Search code examples
transactionsxquerymarklogic

marklogic delete > insert > cpf action on new document


see UPDATE below!

I have the following issue: We are collecting (millions) of documents (tweets) into ML and on insert we have a cpf job that creates metadata for each document. More precise it adds a geotag based on location(if location or coordinates are present).

Now we have a database that has been collecting tweets without the geotagger active. We would like to process the stored tweets with this cpf job by deleting and re-inserting each document that does not yet have a proper metadata geotag element. Then cpf does it's job and geotaggs the "new" document.

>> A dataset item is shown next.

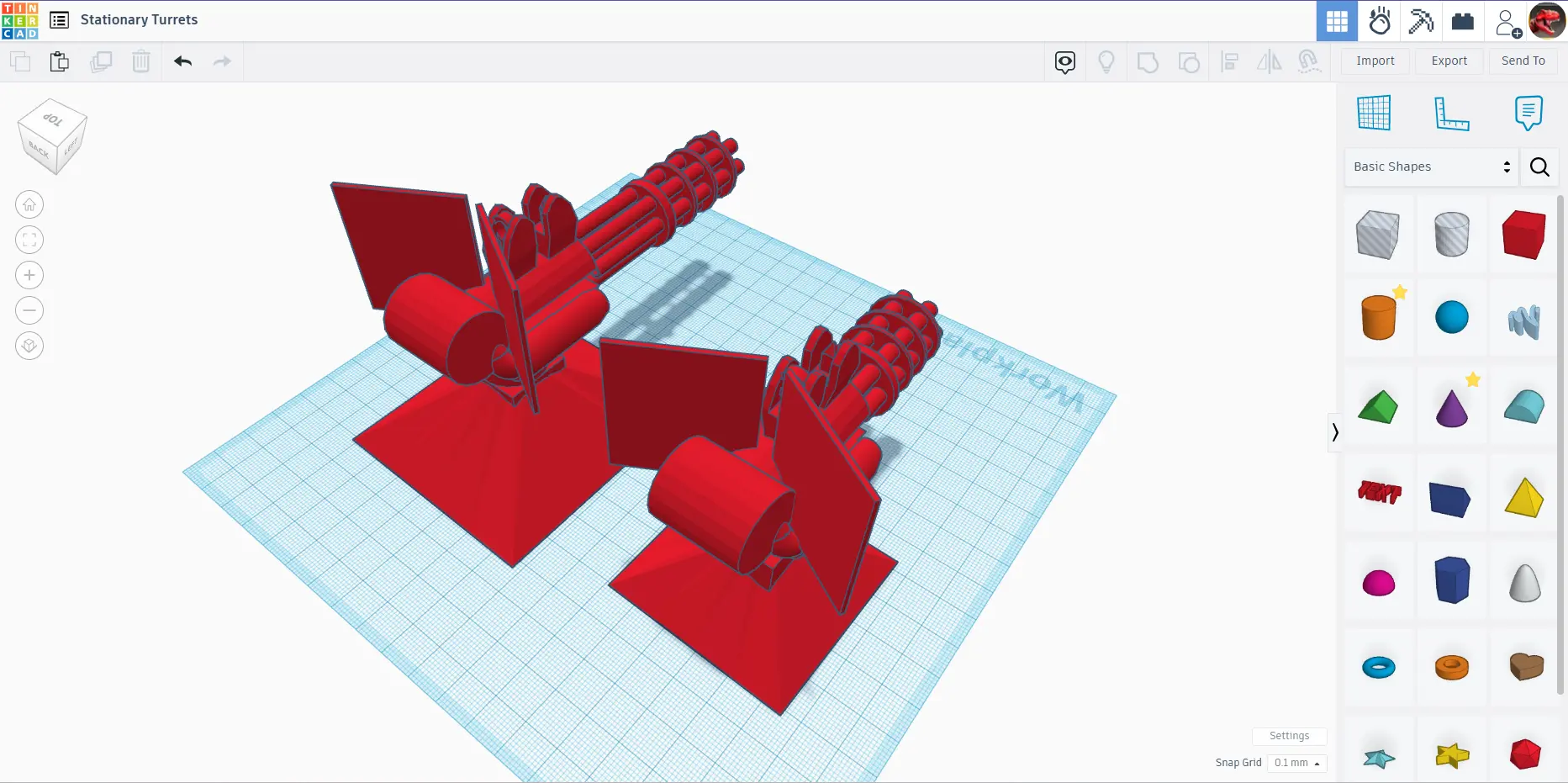Switch to Blocks editor
The image size is (1568, 783).
click(x=1420, y=21)
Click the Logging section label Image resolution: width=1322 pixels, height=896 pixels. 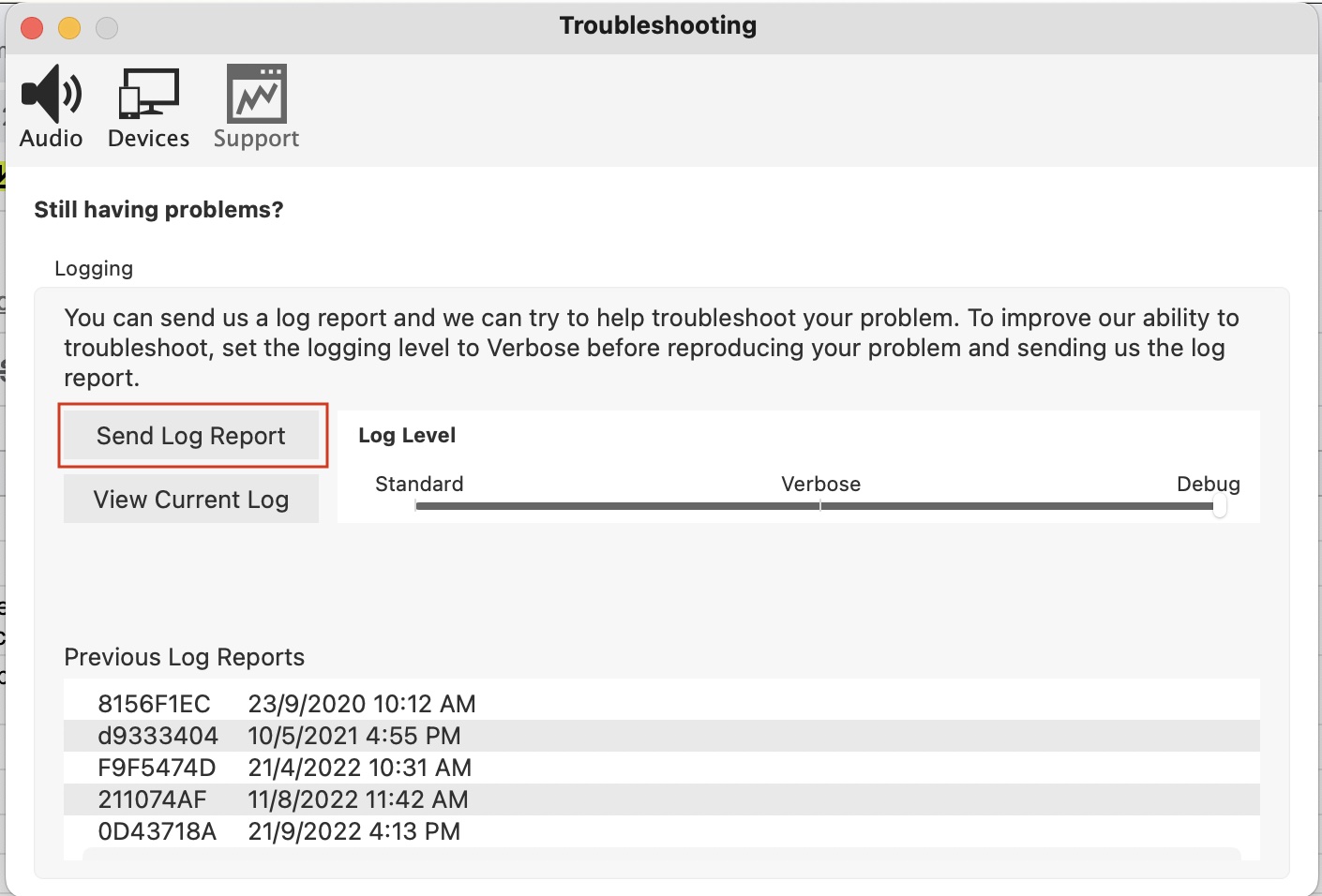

We have written the following code to delete and insert the documents but we get a XDMP-CONFLICTUPDATES error. I have been reading about transactions and tried several things, the ";" trick. wrapping in xdmp:eval or splitting up the delete and insert in two separate function calls from xdmp:spawn.

Still no luck.

spawn-rename.xqy

xquery version "1.0-ml";

declare namespace j = "http://marklogic.com/xdmp/json/basic";
declare variable $to_process external;

declare function local:document-rename(
   $old-uri as xs:string, $new-uri as xs:string)
  as empty-sequence()
{
    (:xdmp:set-transaction-mode("update"),:)
    xdmp:eval(xdmp:document-delete($old-uri)),
    (:xdmp:commit():)

    let $permissions := xdmp:document-get-permissions($old-uri)
    let $collections := xdmp:document-get-collections($old-uri)
    return xdmp:document-insert(
      $new-uri, doc($old-uri),
      if ($permissions) then $permissions
      else xdmp:default-permissions(),
      if ($collections) then $collections
      else xdmp:default-collections(),
      xdmp:document-get-quality($old-uri)
    )
};

for $d in map:keys($to_process)
let $rename := local:document-rename($d, map:get($to_process,$d))
return true()

and to run the job for a specific set of documents we use:

xquery version "1.0-ml";
declare namespace j = "http://marklogic.com/xdmp/json/basic";
declare namespace dikw = 'http://www.example.com/dikw_functions.xqy';
import module namespace json = "http://marklogic.com/xdmp/json" at "/MarkLogic/json/json.xqy";

let $foo := cts:uris((),(), cts:not-query(cts:element-query(xs:QName("j:dikwmetadata"), cts:element-query(xs:QName("j:data"), cts:and-query(())))))
let $items := cts:uri-match("/twitter/403580066367815680.json") (:any valid uri or set of uris:)

let $map := map:map()

    let $f := doc($items[1])
    let $id := $f/j:json/j:id/text()
    let $oldUri := xdmp:node-uri($f)
    let $newUri := fn:concat("/twitter/", $f/j:json/j:id/text(), ".json")
    let $put := map:put($map,$oldUri,$newUri)

    let $spawn := xdmp:spawn("/Modules/DIKW/spawn-rename-split.xqy", (xs:QName("to_process"), $map))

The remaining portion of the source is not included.